# Creating a Doc2Vec vector representation.

Import the modules.

In [1]:
import re
import nltk
import pandas as pd
nltk.download('punkt')
nltk.download('stopwords')
from nltk.corpus import stopwords
from nltk.tokenize import word_tokenize
from gensim.models.doc2vec import Doc2Vec, TaggedDocument

[nltk_data] Downloading package punkt to
[nltk_data]     C:\Users\maninaya\AppData\Roaming\nltk_data...
[nltk_data]   Package punkt is already up-to-date!
[nltk_data] Downloading package stopwords to
[nltk_data]     C:\Users\maninaya\AppData\Roaming\nltk_data...
[nltk_data]   Package stopwords is already up-to-date!


In [2]:
import logging
logging.basicConfig(format='%(asctime)s : %(levelname)s : %(message)s', level=logging.INFO)

Read the airline tweets sentiment dataset, which contains comments (text) related to airlines and their corresponding sentiment. The dataset can be obtained from https://d1p17r2m4rzlbo.cloudfront.net/wp-content/uploads/2016/03/Airline-Sentiment-2-w-AA.csv

In [3]:
data = pd.read_csv('https://www.dropbox.com/s/8yq0edd4q908xqw/airline_sentiment.csv?dl=1')

A sample of the dataset looks as follows

In [4]:
data.head()

Unnamed: 0,airline_sentiment,text
0,1,@VirginAmerica plus you've added commercials t...
1,0,@VirginAmerica it's really aggressive to blast...
2,0,@VirginAmerica and it's a really big bad thing...
3,0,@VirginAmerica seriously would pay $30 a fligh...
4,1,"@VirginAmerica yes, nearly every time I fly VX..."

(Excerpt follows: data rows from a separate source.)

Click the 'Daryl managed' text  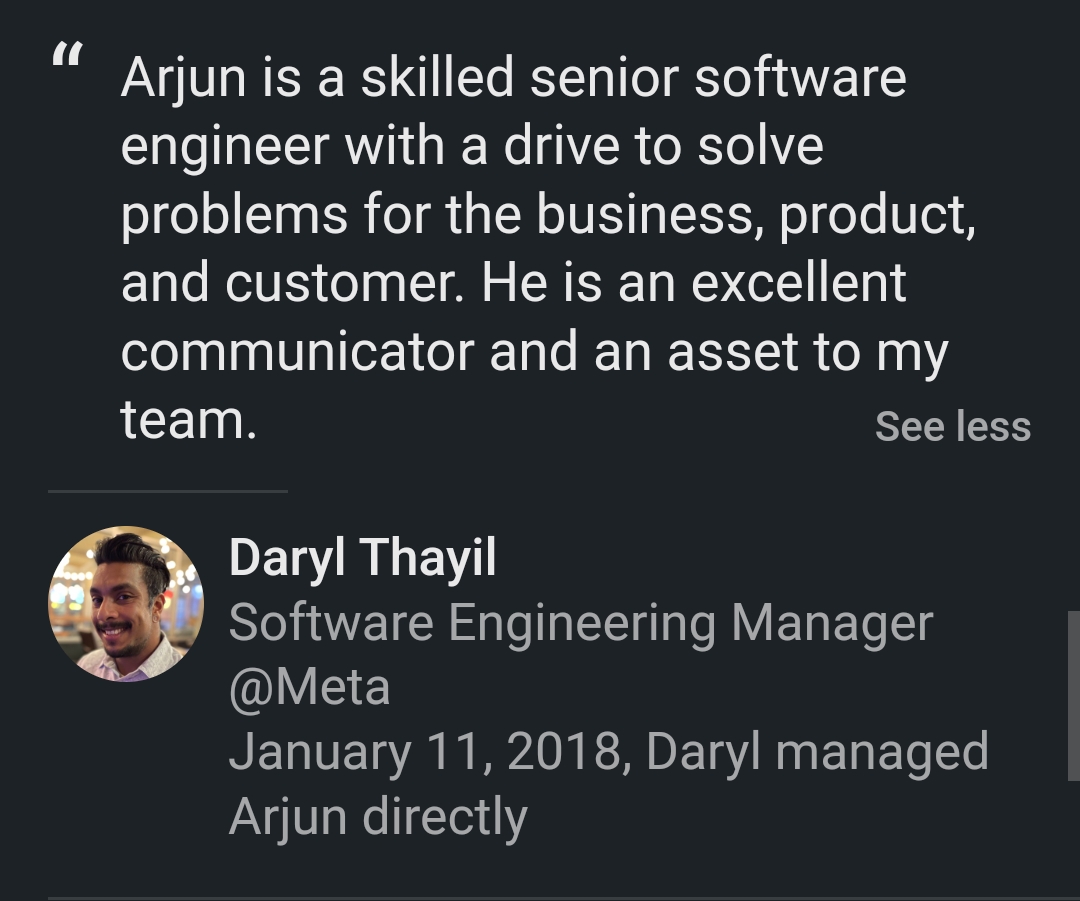(x=817, y=753)
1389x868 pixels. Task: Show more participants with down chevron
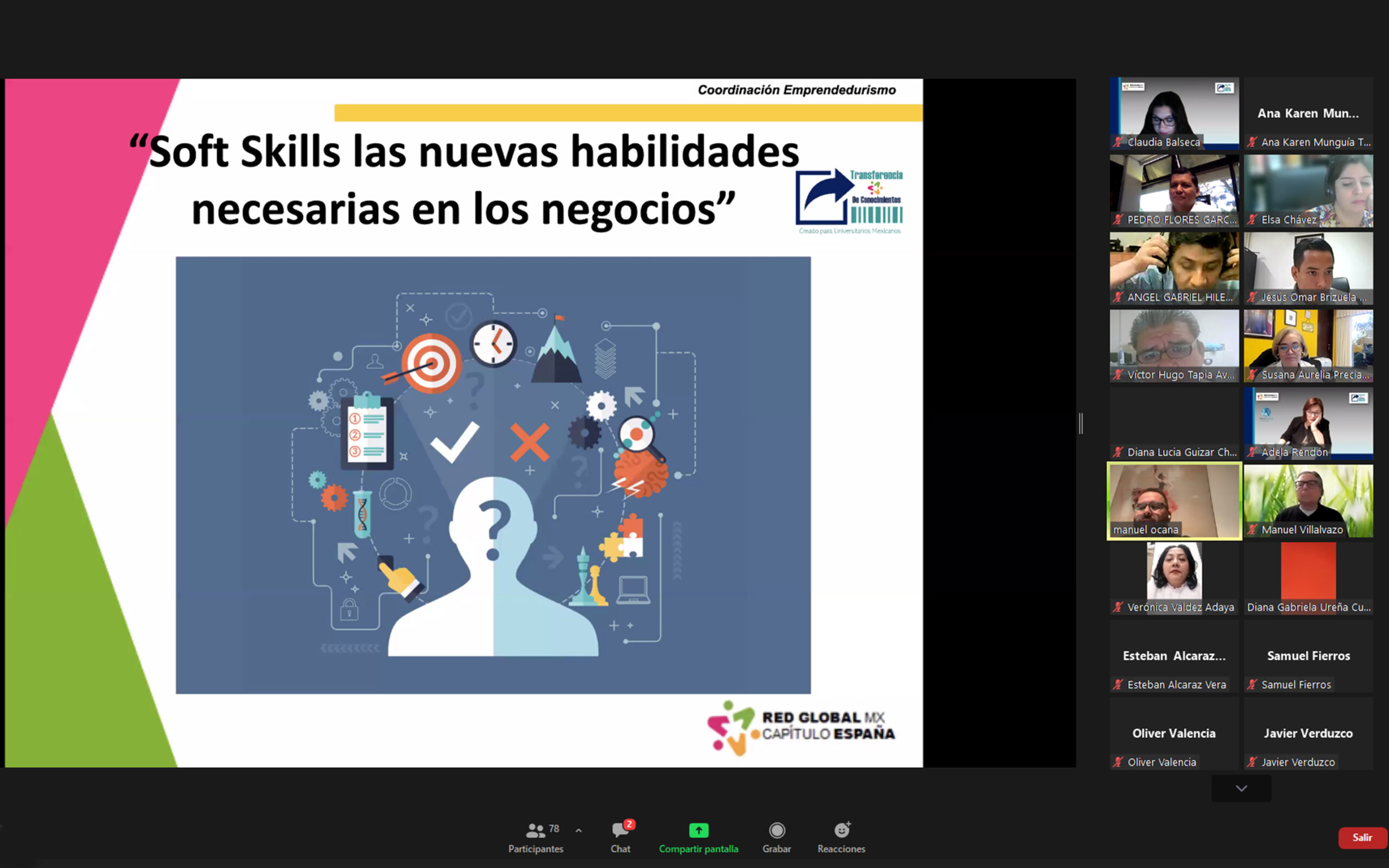coord(1241,788)

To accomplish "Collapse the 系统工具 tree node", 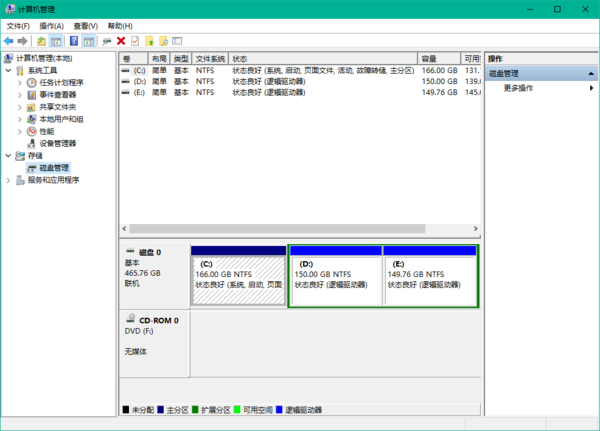I will coord(9,71).
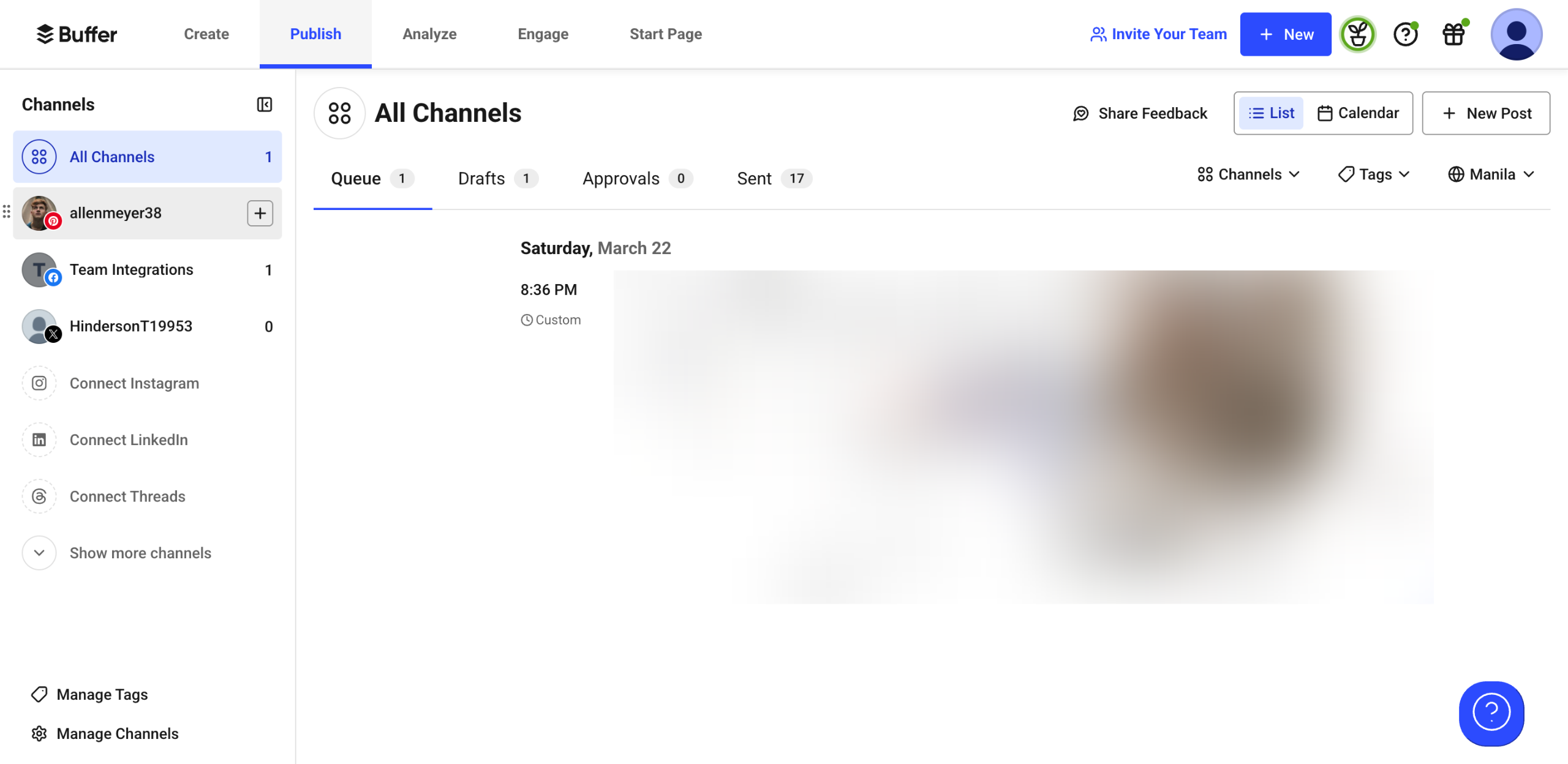
Task: Go to the Analyze menu item
Action: click(x=429, y=34)
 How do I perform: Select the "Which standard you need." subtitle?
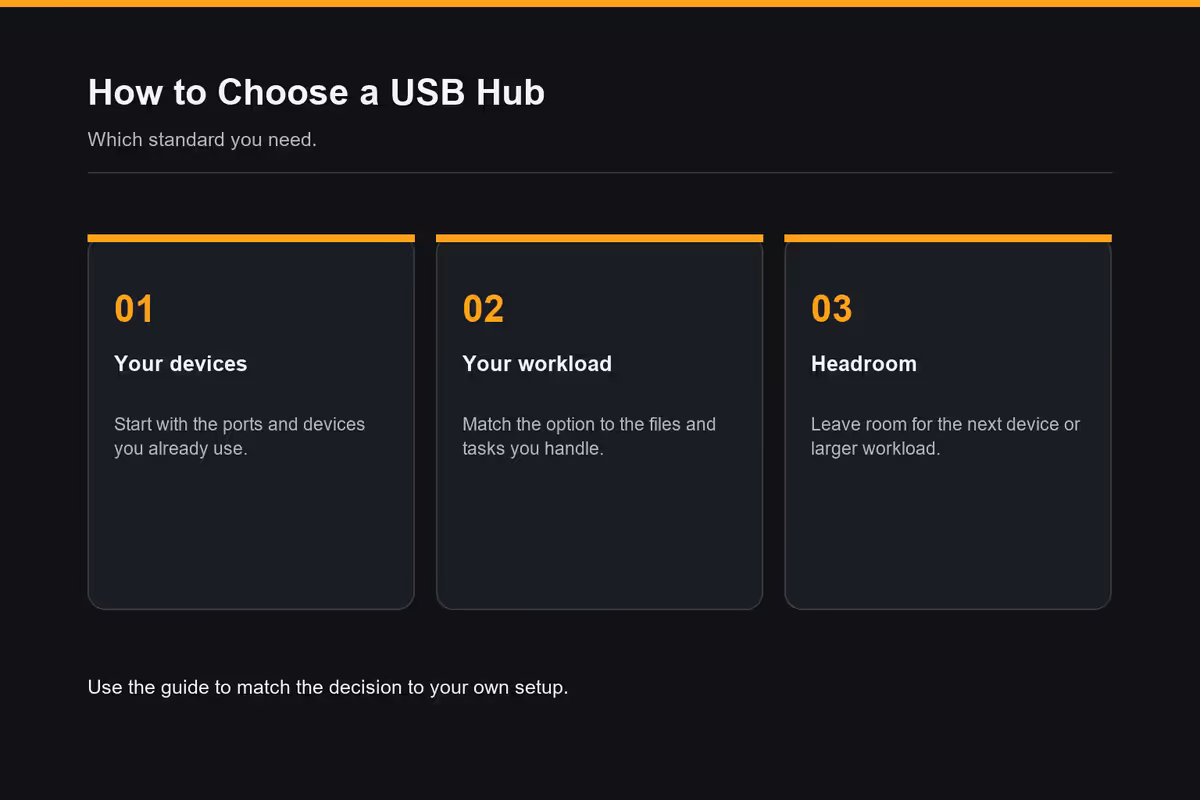(x=202, y=140)
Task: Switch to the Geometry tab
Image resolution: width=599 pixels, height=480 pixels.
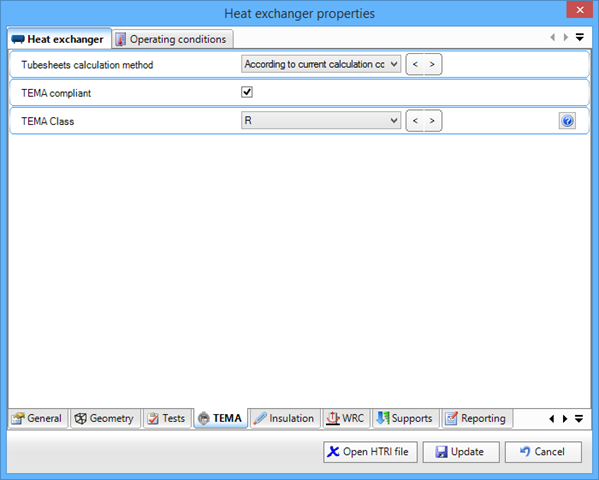Action: [x=104, y=418]
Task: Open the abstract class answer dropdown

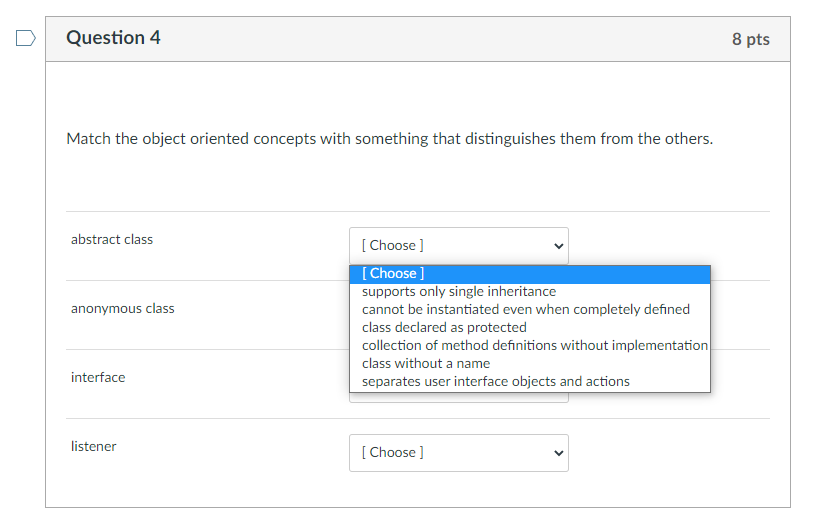Action: tap(458, 245)
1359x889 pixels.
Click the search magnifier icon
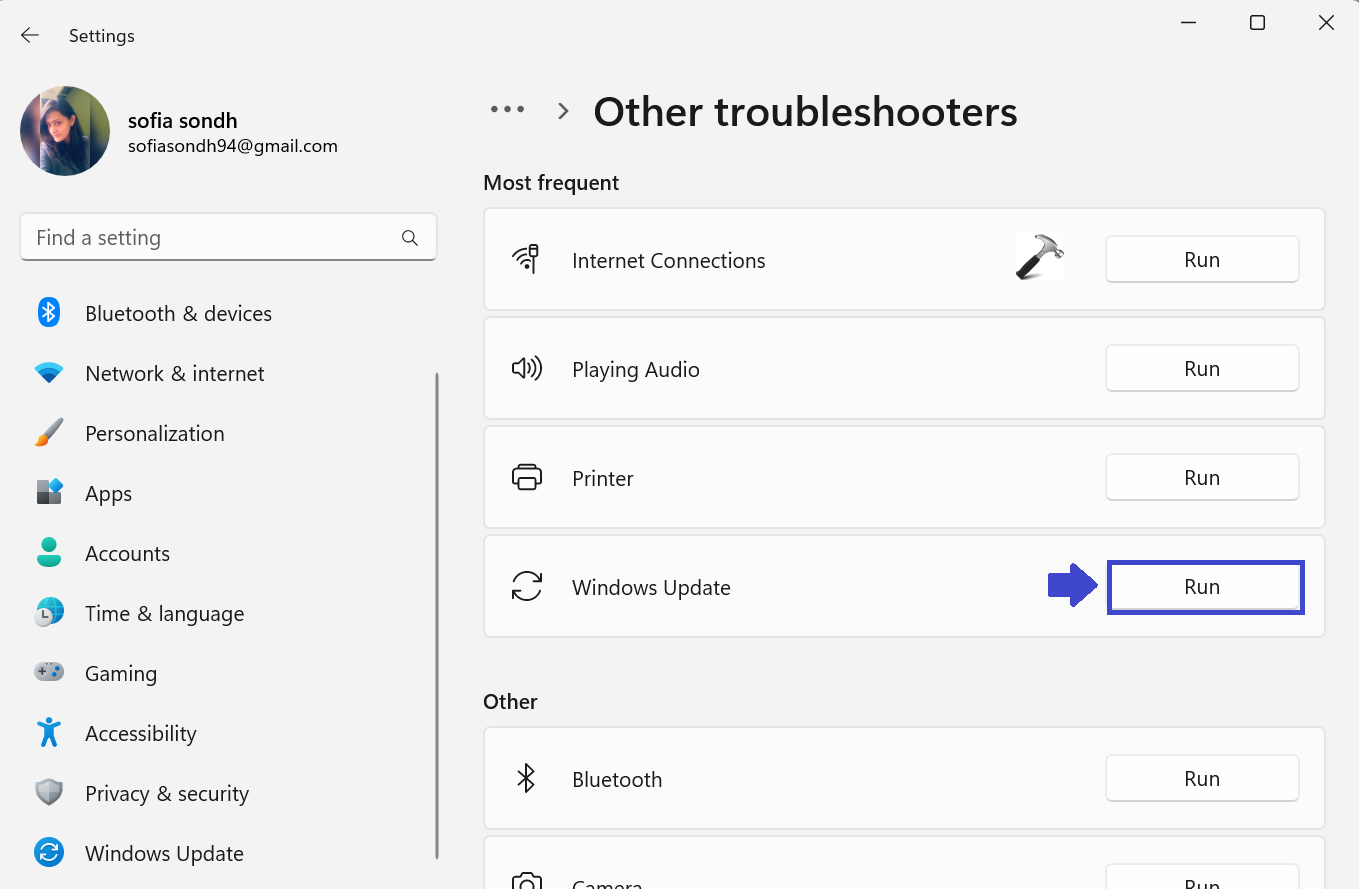pyautogui.click(x=409, y=238)
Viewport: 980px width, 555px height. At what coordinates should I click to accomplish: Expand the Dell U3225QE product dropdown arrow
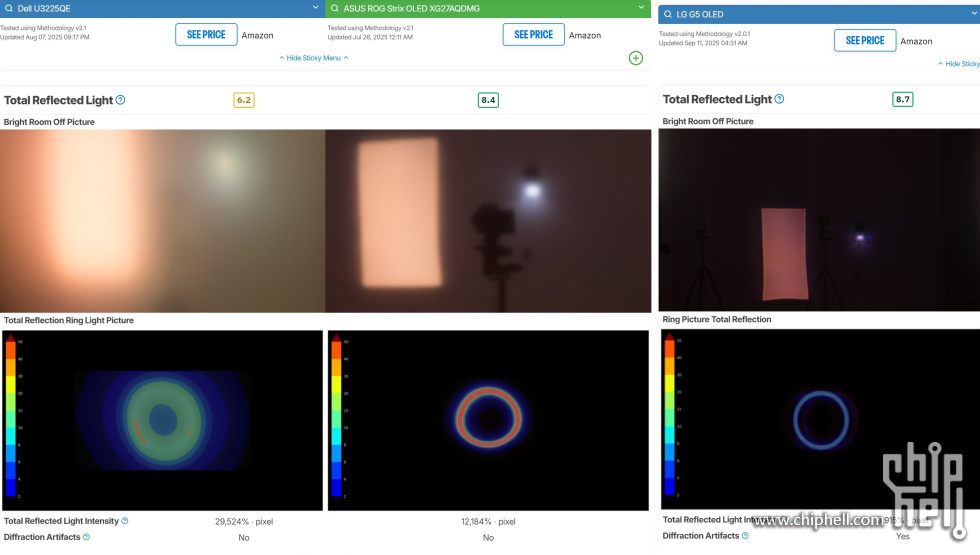point(315,8)
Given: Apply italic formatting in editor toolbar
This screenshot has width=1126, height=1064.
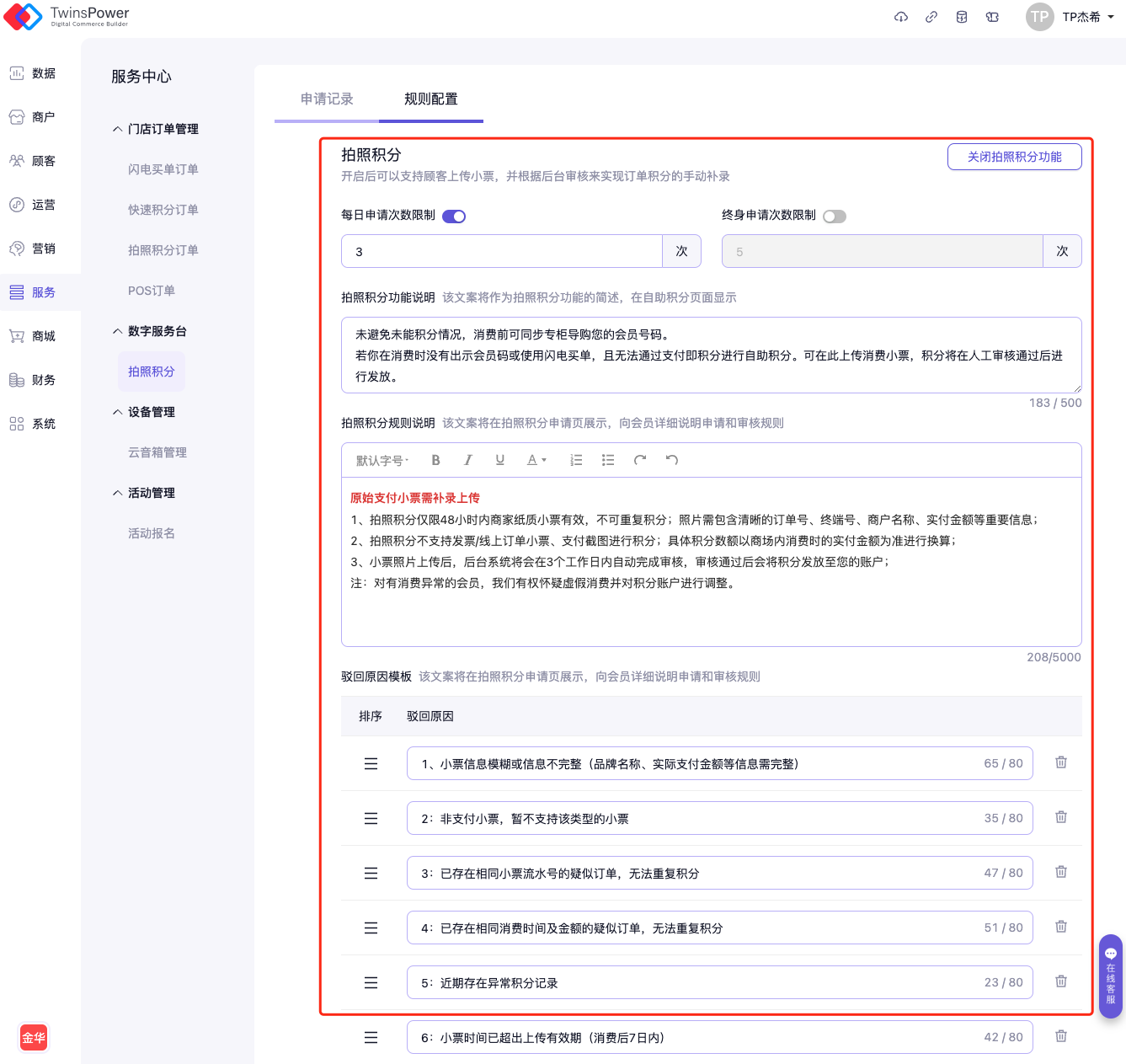Looking at the screenshot, I should 467,460.
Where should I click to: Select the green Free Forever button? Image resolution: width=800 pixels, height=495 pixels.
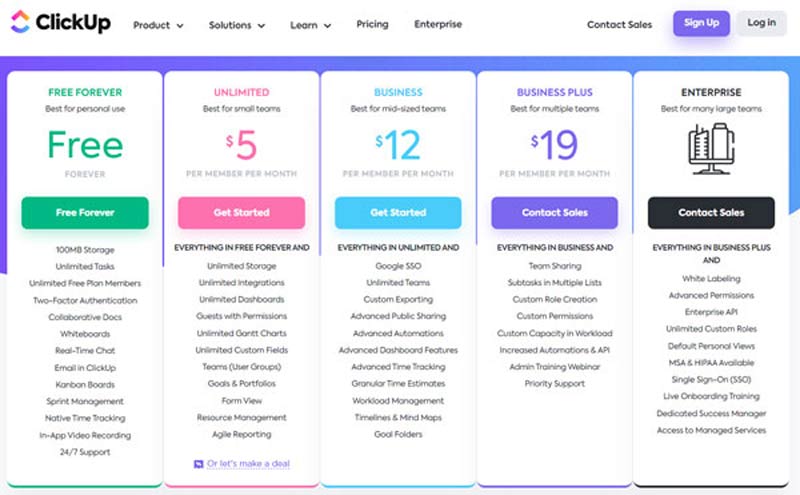(x=85, y=213)
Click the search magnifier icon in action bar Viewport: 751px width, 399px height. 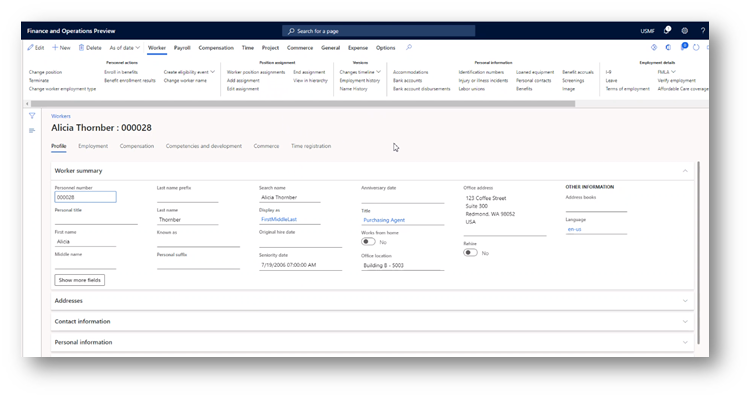click(x=409, y=47)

To build a document vector I followed these steps
* Preprocess the input sentences to remove punctuation
* Lowercasing for all words, 
* Remove the stop words (words that occur very frequently and do not add context to sentence, for example, and and the)
* Tag each sentence with its sentence ID.We are assigning an ID for each sentence.

In [5]:
stop = set(stopwords.words('english'))
def preprocess(text):
    text=text.lower()
    text=re.sub('[^0-9a-zA-Z]+',' ',text)
    words = text.split()
    words2 = [word for word in words if word not in stop]
    words3=' '.join(words2)
    return(words3)
data['text'] = data['text'].apply(preprocess)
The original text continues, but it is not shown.